Depuis la répression à l’encontre des émeutiers et « les lourdes peines - six ans de prison pour l’un d’entre eux - neutralisent l’envie de certains jeunes d’en découdre avec les forces de l’ordre ». Mais le poids des mauvaises relations entre les habitants des quartiers et la police est considérable. L’étude décrit une situation très tendue : « toutes les nuits, trois cars de CRS quadrillaient le quartier (…) trois ans après les émeutes de novembre 2005. » Les provocations viennent des deux cotés. Abou raconte : « Des fois quand ils passent en voiture, les CRS ils font des bras d’honneur, [...] ils vous provoquent [...] ils ont rien à faire, tellement qu’ils galèrent. Ils ont besoin d’adrénaline. » La police se comporterait mieux dans d’autres quartiers, notamment les centre-ville, en particulier quand il s’agit de séparer deux individus qui se battent. Mais lorsque cela se passe dans le quartier « ce ne sont jamais des policiers qui arrêtent ces bagarres mais des habitants eux-mêmes », rapporte le sociologue. D’où un sentiment de deux poids, deux mesures.

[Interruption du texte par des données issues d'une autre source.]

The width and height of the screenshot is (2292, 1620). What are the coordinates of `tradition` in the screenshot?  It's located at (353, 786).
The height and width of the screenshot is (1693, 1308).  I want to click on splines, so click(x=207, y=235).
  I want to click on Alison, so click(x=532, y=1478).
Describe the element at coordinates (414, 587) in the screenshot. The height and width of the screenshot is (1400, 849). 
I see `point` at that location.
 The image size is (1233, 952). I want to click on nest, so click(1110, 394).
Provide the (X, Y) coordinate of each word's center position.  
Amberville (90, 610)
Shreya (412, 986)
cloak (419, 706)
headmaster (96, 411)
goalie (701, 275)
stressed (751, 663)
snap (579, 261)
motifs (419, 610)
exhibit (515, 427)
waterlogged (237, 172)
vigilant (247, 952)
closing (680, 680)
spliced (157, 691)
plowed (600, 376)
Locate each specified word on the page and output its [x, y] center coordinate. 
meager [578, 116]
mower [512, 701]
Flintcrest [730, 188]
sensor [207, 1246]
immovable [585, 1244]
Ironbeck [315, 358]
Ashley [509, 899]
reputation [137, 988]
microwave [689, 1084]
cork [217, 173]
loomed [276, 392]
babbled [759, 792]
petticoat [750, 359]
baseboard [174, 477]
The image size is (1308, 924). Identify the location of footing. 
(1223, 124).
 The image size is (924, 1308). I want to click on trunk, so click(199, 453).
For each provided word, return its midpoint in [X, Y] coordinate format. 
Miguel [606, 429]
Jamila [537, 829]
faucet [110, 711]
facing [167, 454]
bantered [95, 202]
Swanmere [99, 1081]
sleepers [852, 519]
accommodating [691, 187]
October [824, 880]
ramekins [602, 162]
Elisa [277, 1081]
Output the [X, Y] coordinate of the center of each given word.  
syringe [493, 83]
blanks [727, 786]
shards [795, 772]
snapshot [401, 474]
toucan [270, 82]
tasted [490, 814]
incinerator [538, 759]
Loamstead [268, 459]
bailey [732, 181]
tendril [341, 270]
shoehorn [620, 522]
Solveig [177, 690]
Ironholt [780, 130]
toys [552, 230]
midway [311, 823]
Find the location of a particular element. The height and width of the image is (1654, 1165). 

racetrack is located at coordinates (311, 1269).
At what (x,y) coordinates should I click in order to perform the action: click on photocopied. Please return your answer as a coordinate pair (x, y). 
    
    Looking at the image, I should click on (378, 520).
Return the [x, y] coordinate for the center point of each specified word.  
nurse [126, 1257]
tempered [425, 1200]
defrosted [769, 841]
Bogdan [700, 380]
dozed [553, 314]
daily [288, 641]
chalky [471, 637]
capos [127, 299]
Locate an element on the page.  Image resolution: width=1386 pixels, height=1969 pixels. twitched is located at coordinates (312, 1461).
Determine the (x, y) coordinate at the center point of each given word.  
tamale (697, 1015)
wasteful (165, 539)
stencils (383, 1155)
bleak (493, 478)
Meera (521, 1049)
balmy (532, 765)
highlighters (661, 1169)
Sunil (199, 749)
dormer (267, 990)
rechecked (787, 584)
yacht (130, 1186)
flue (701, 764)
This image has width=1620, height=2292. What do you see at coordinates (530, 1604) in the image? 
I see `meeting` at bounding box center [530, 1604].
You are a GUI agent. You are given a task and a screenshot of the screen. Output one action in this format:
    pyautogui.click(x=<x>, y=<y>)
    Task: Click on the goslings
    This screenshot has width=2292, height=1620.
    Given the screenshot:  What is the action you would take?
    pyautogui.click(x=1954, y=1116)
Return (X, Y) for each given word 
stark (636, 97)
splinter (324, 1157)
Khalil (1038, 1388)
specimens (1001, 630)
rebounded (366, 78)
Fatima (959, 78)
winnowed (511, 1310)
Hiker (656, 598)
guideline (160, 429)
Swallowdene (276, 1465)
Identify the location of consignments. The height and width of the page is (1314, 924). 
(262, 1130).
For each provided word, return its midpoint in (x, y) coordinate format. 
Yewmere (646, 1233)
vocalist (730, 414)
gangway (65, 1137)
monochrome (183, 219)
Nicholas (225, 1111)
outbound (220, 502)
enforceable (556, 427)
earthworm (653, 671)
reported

Pourtant, la détestation de la police ne fait pas l’unanimité chez les jeunes interviewés : il y a ceux pour qui « les flics du poste de police du quartier ne sortent jamais sauf pour aller à Intermarché chercher du vin et acheter du camembert ». Et puis ceux qui affirment : « Il y a des keufs qui nous ont sauvé la mise quand même. Moi je dis qu’il y a des keufs ce sont de vrais enculés mais il y en a d’autres non ! », précise ainsi Stomy. Ceux qui tiennent ces propos, selon Manuel Boucher, sont « des jeunes qui, à un moment donné de leur trajectoire, ont pu sortir du quartier et même de la ville grâce à leur réussite scolaire ou à leur parcours professionnel ». Ils ont pu rencontrer les policiers ailleurs que dans un contexte de quartier, « où les processus de stigmatisation sont réciproques ». Pour les premiers, « si l’on développe des rapports humains avec la police et que des policiers se comportent humainement avec vous, c’est que nécessairement vous leur fournissez des informations sensibles sur les activités illégales (…) dans le quartier ». En gros, vous êtes une balance. Selon M. Boucher, les jeunes qui affirment au grand jour entretenir des relations amicales avec des policiers ont donc, soit un passé de délinquant notoire, soit une reconnaissance particulière (par exemple des sportifs reconnus) qui leur assurent une certaine respectabilité. Explication de certains comportements inadmissibles des policiers à l’égard des jeunes, selon ces derniers : « Il y a pas mal de policiers qui lorsqu’ils étaient jeunes se faisaient tabasser par les renois et les rebeus (…) Les trois quarts des keufs se faisaient victimer. Donc en devenant keufs ils se sont dit dans leur tête qu’ils pourraient faire la misère à tout le monde. » Enfin, seule une catégorie de forces de l’ordre échappe à la vindicte : les gendarmes, considérés « plus compréhensifs et surtout plus professionnels ». A tel point que pour certains jeunes interviewés, entrer dans l’armée pour sortir de la galère n’est pas exclu. Faut-il vraiment considérer cela comme une lueur d’espoir ?!